* [Try it]: Reproduce the listing below word for word, keeping every line in its original order.

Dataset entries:
_ _ _ _
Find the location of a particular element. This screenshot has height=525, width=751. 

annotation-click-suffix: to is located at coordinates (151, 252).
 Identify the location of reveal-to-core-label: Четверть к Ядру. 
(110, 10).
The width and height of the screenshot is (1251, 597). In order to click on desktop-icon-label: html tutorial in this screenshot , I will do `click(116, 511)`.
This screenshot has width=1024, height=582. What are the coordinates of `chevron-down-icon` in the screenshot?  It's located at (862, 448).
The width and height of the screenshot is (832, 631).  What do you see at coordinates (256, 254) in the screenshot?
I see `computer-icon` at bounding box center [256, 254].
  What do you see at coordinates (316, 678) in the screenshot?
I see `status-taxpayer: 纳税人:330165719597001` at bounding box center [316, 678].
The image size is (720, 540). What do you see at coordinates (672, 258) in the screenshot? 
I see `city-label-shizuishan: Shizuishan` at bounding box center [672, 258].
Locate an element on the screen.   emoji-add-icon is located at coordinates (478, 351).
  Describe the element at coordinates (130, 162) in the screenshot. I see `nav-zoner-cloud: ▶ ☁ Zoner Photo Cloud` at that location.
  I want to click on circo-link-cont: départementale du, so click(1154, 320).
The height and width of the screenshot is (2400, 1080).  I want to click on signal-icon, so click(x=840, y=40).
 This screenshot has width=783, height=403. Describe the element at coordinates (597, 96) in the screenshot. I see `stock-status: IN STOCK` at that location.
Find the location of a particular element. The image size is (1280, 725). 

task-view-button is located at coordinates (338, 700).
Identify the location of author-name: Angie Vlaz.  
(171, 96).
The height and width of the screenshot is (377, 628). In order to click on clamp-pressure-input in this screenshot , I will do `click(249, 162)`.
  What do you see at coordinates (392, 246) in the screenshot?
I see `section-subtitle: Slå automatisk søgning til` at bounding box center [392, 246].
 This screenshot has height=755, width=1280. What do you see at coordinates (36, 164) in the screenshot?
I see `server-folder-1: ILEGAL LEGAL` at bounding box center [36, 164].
_ _ _ _
* [Written response]:
Find the location of a particular element. This screenshot has height=525, width=751. 

annotation-click-suffix: to is located at coordinates (151, 252).
 Identify the location of reveal-to-core-label: Четверть к Ядру. 
(110, 10).
The width and height of the screenshot is (1251, 597). In order to click on desktop-icon-label: html tutorial in this screenshot , I will do `click(116, 511)`.
This screenshot has width=1024, height=582. What are the coordinates of `chevron-down-icon` in the screenshot?  It's located at (862, 448).
The width and height of the screenshot is (832, 631).  What do you see at coordinates (256, 254) in the screenshot?
I see `computer-icon` at bounding box center [256, 254].
  What do you see at coordinates (316, 678) in the screenshot?
I see `status-taxpayer: 纳税人:330165719597001` at bounding box center [316, 678].
The image size is (720, 540). What do you see at coordinates (672, 258) in the screenshot? 
I see `city-label-shizuishan: Shizuishan` at bounding box center [672, 258].
Locate an element on the screen.   emoji-add-icon is located at coordinates (478, 351).
  Describe the element at coordinates (130, 162) in the screenshot. I see `nav-zoner-cloud: ▶ ☁ Zoner Photo Cloud` at that location.
  I want to click on circo-link-cont: départementale du, so click(1154, 320).
The height and width of the screenshot is (2400, 1080).  I want to click on signal-icon, so click(x=840, y=40).
 This screenshot has width=783, height=403. Describe the element at coordinates (597, 96) in the screenshot. I see `stock-status: IN STOCK` at that location.
Find the location of a particular element. The image size is (1280, 725). 

task-view-button is located at coordinates (338, 700).
Identify the location of author-name: Angie Vlaz.  
(171, 96).
The height and width of the screenshot is (377, 628). In order to click on clamp-pressure-input in this screenshot , I will do `click(249, 162)`.
  What do you see at coordinates (392, 246) in the screenshot?
I see `section-subtitle: Slå automatisk søgning til` at bounding box center [392, 246].
 This screenshot has height=755, width=1280. What do you see at coordinates (36, 164) in the screenshot?
I see `server-folder-1: ILEGAL LEGAL` at bounding box center [36, 164].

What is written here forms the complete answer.